- _Task item_
Omit all pictures. Copy exactly the lines from the line containing "The image size" to the end of the listing, with both ends included.

- _Data shown_

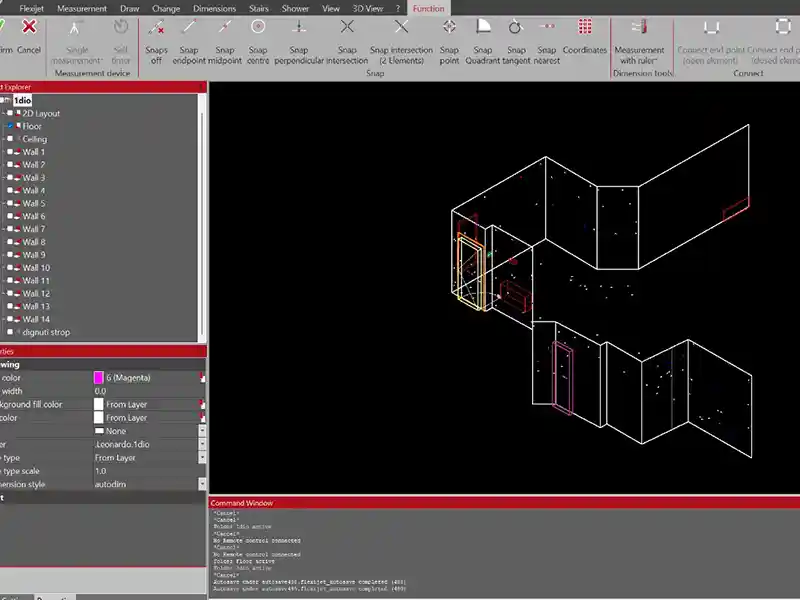Check the Ceiling layer checkbox
The height and width of the screenshot is (600, 800).
pyautogui.click(x=11, y=139)
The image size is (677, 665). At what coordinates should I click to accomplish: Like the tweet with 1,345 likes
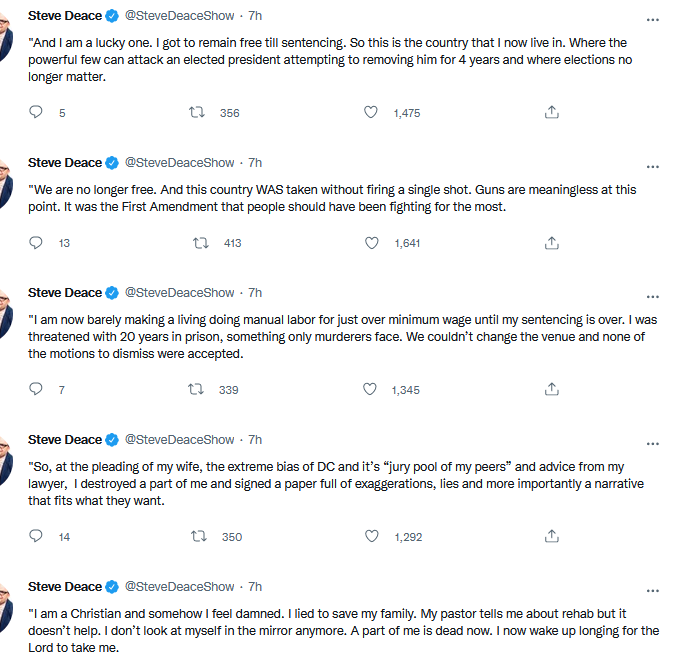(371, 390)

- _Result of the task_
The image size is (677, 665). At what coordinates should I click to accomplish: Like the tweet with 1,345 likes
(371, 390)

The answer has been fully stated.